Hidden Cameras, the project of Toronto-based singer-songwriter Joel Gibb
that debuted with the EP Ecce Homo (2001), are devoted to
lushly arranged pop ditties similar in sound (but not in spirit) to the Magnetic Fields.
In fact, the main quality of
The Smell of Our Own (Rough Trade, 2003) is to have no precedents,
despite the fact that it is, ultimately, just another collection of catchy
melodies. The point is that Golden Streams, Smells Like Happiness,
Boys of Melody and especially Ban Marriage do not hark back to the past,
but are very much grounded in the present.
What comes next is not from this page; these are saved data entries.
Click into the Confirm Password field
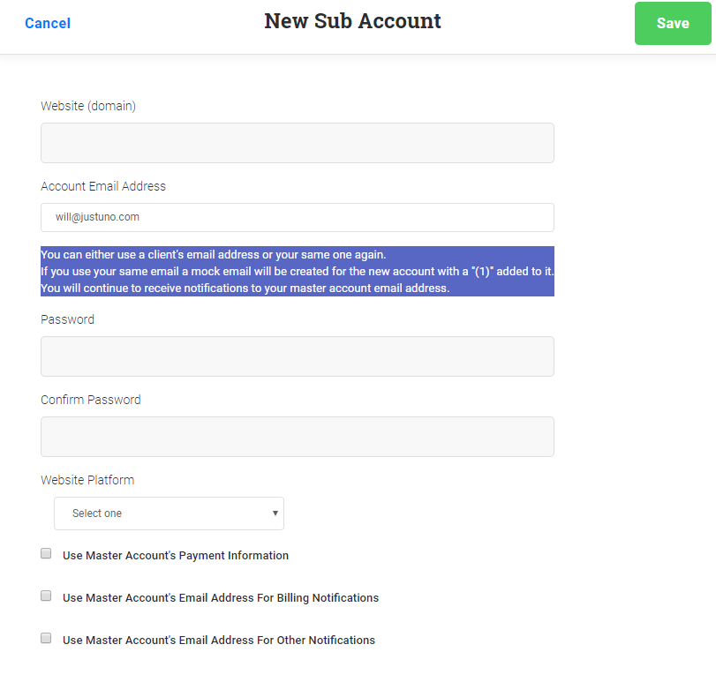 pyautogui.click(x=297, y=437)
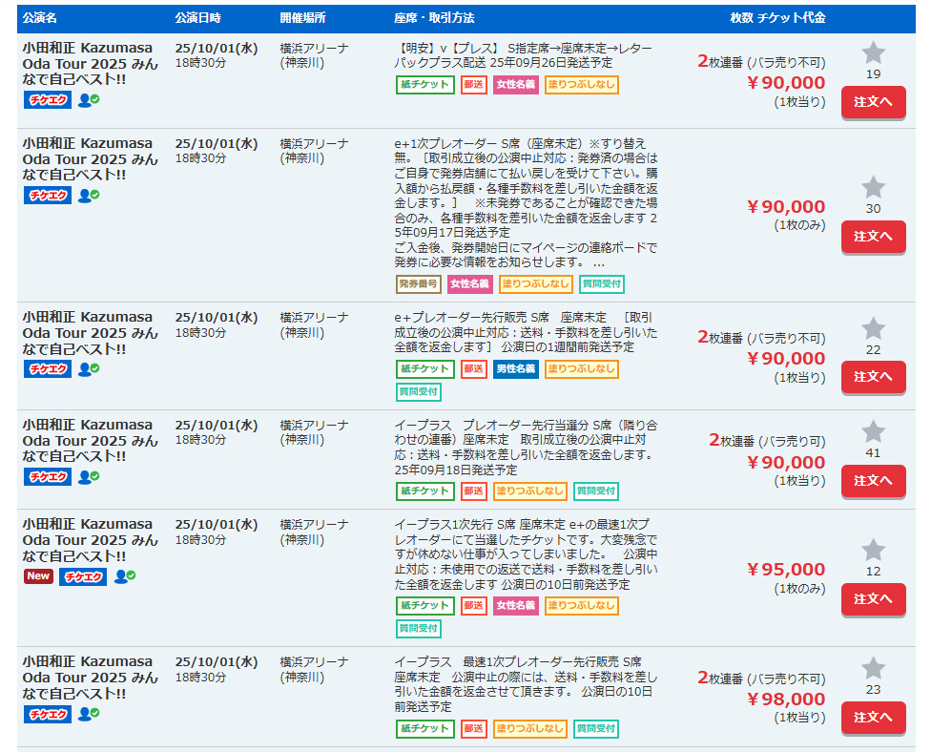Expand the truncated description via the ellipsis

[x=599, y=262]
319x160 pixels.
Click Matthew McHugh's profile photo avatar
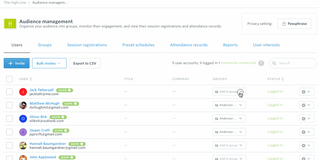tap(23, 105)
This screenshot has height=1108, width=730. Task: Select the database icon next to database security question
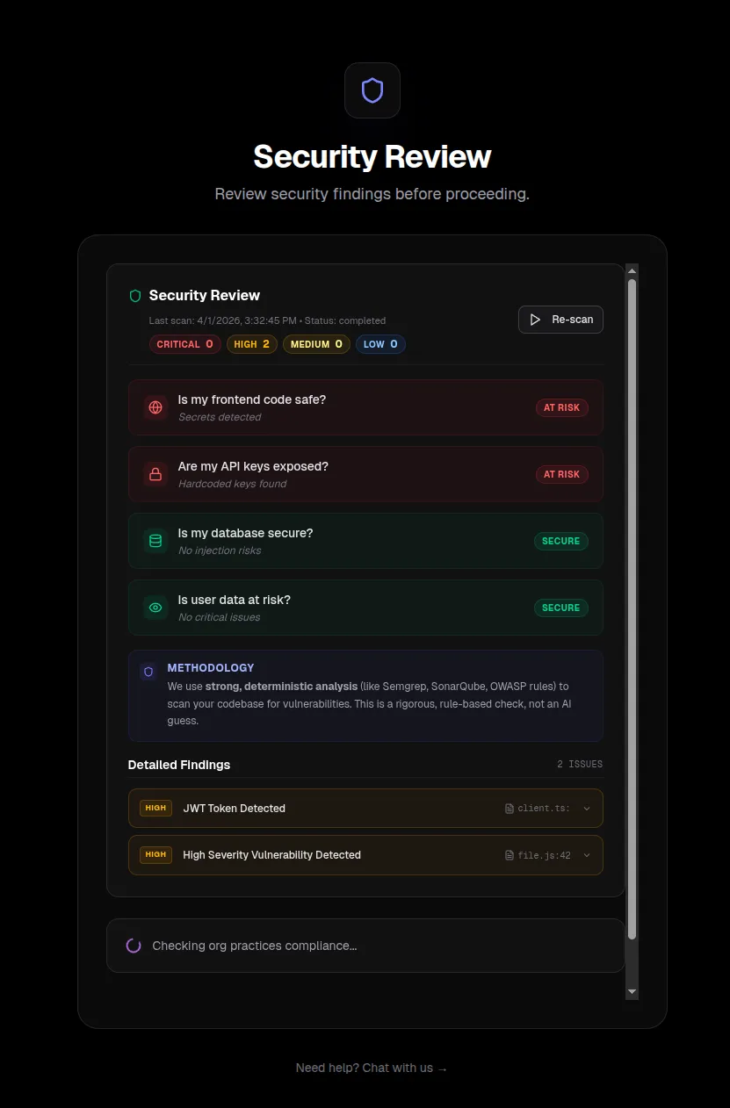click(155, 541)
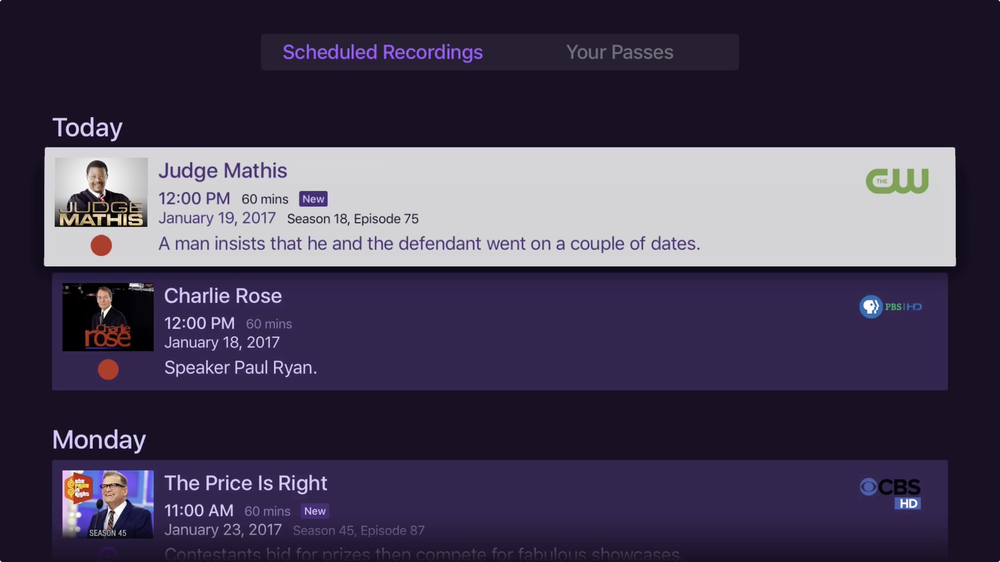Click the CBS HD channel logo
This screenshot has height=562, width=1000.
click(x=890, y=493)
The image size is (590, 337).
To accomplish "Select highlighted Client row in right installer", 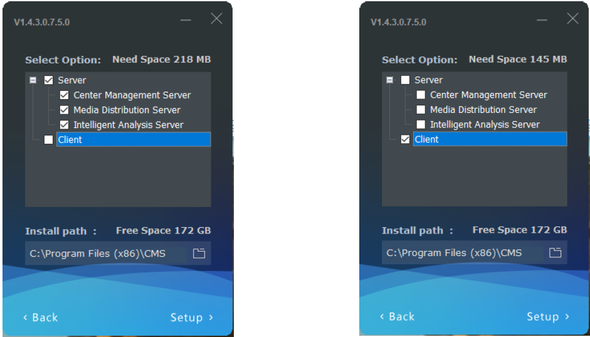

The idea (but not the sound) is
similar to Belle And Sebastian.
The sound is a tribute to different bands, but none in particular, although
one can't escape the fathers of them all, the Beach Boys (the dense Day is Dawning with organ, vibraphone, trombone, violin...)
Mississauga Goddam (Rough Trade, 2004) is an upbeat work that weds
Belle And Sebastian and
VanDyke Parks, ethereal pondering and
Music Is My Boyfriend and The Fear Is On advertise the
radio-friendly quality of the collection, but the band might be better
served by the contrast between the meek and the ebullient of
Doot Doot Plot, I Believe In The Good Of Life,
We Oh We.
Too often, though, the album is not only predictable but also repetitive.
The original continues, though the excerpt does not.